Spreading wings and changing mindsets
The operations of the club are not limited to Kolkata. It has spread its wings to Saraswatipur in North Bengal, Haripur in Jharkhand, and Bengaluru in south India.
The Haripur belt transformed the lives of several young girls whose families believed in early marriage.
“My father used to think he would marry me off earlier. But now they feel we can play rugby and do something in sports. All our senior brothers in JCF have spoken to our families time and again to assure them,” says Barsha Kumari, who wishes to attend an India camp in the future.

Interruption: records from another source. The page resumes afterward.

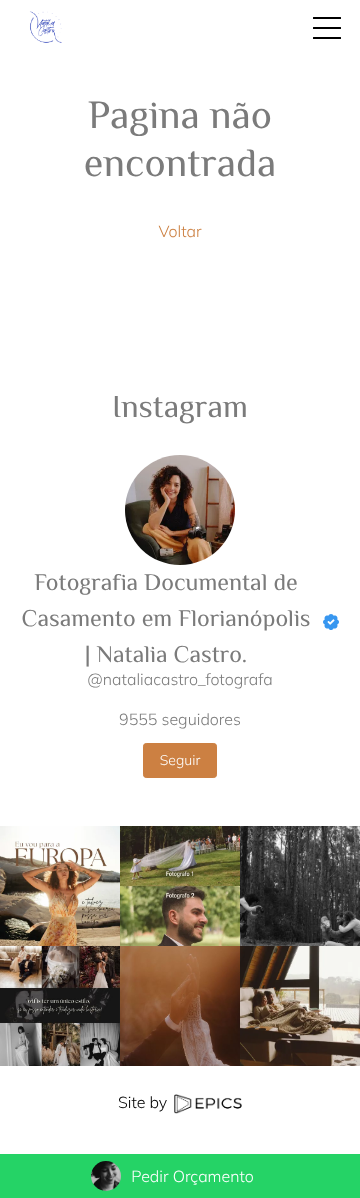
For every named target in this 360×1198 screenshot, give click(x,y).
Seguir (180, 760)
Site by (144, 1102)
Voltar (179, 231)
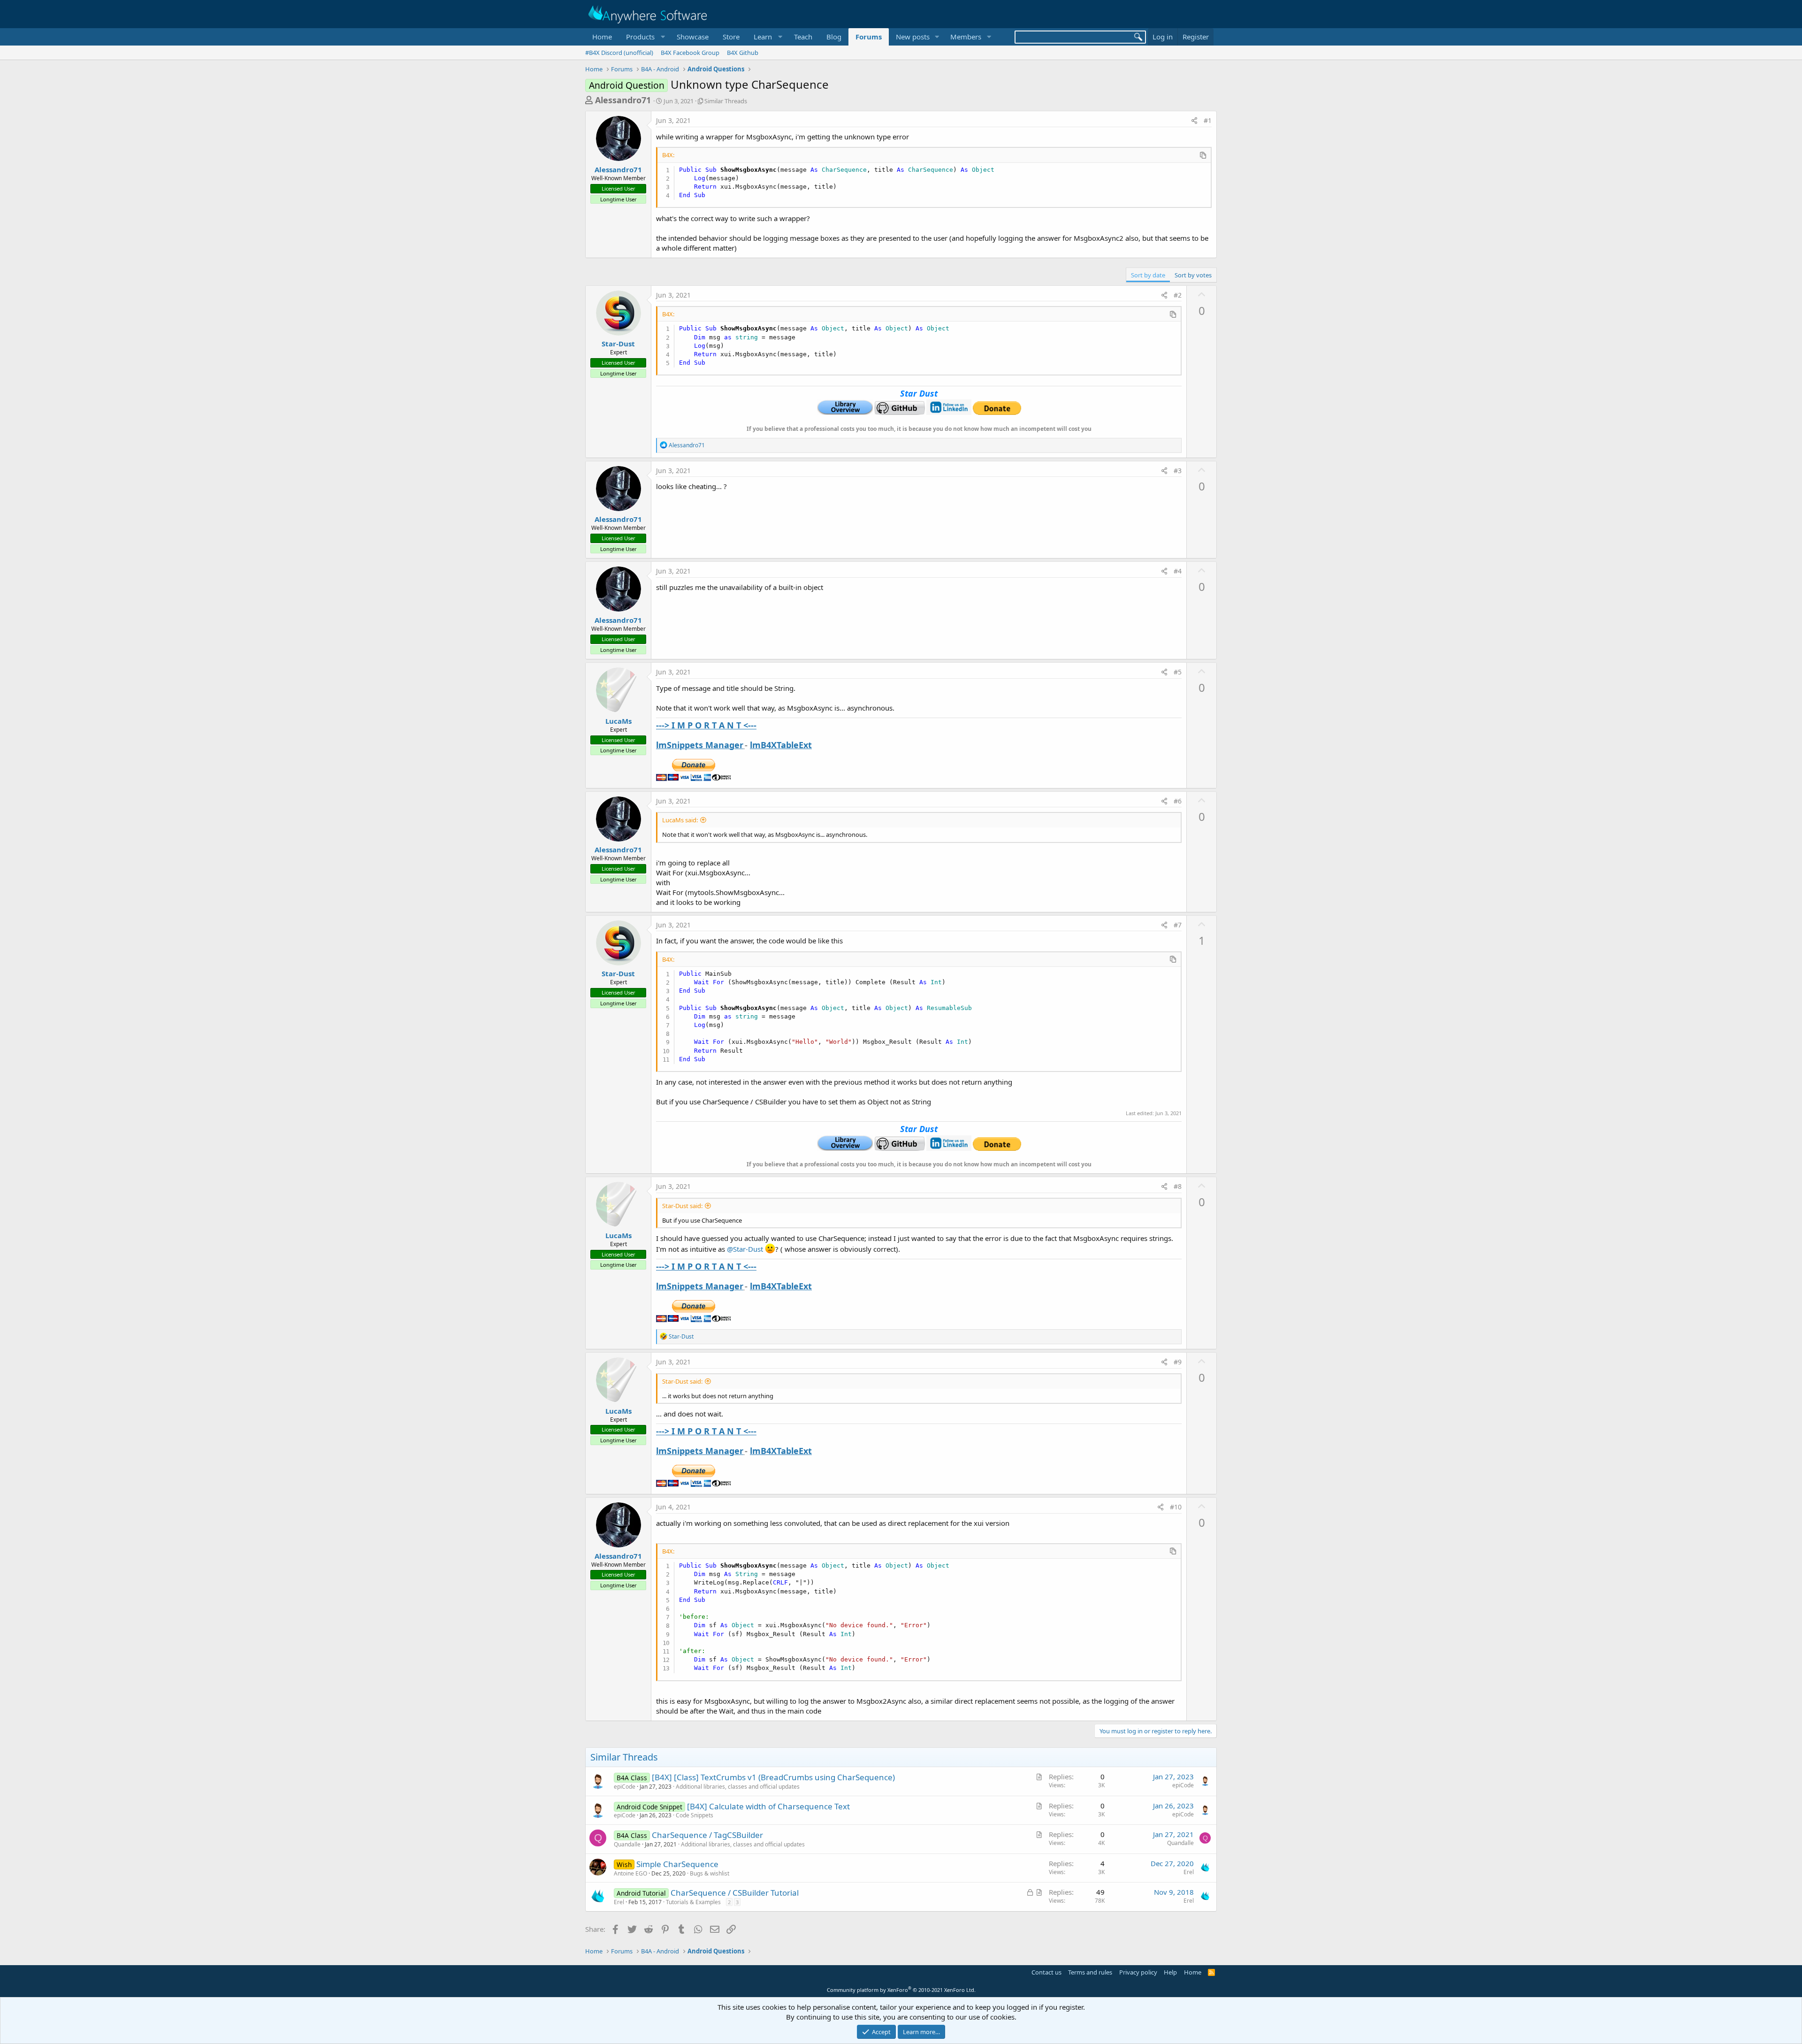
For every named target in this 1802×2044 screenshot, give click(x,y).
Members (965, 36)
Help (1170, 1972)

Across the cities, there are training sessions twice a day, thunder, lightning, or rain. And there are motivational talks by players. “A new topic is discussed. Our last session was on girl power,” says Kundu.
The American Center across the road often helps with scholarship opportunities and recently, Walsh – who is from the United Kingdom – struck a partnership with Bristol Bears for shared learning, an exchange programme of sorts.
Once the training was over, the players sat down in a huddle to discuss the learning points. The sun had set by then, but their play area was all lit up with energy and passion.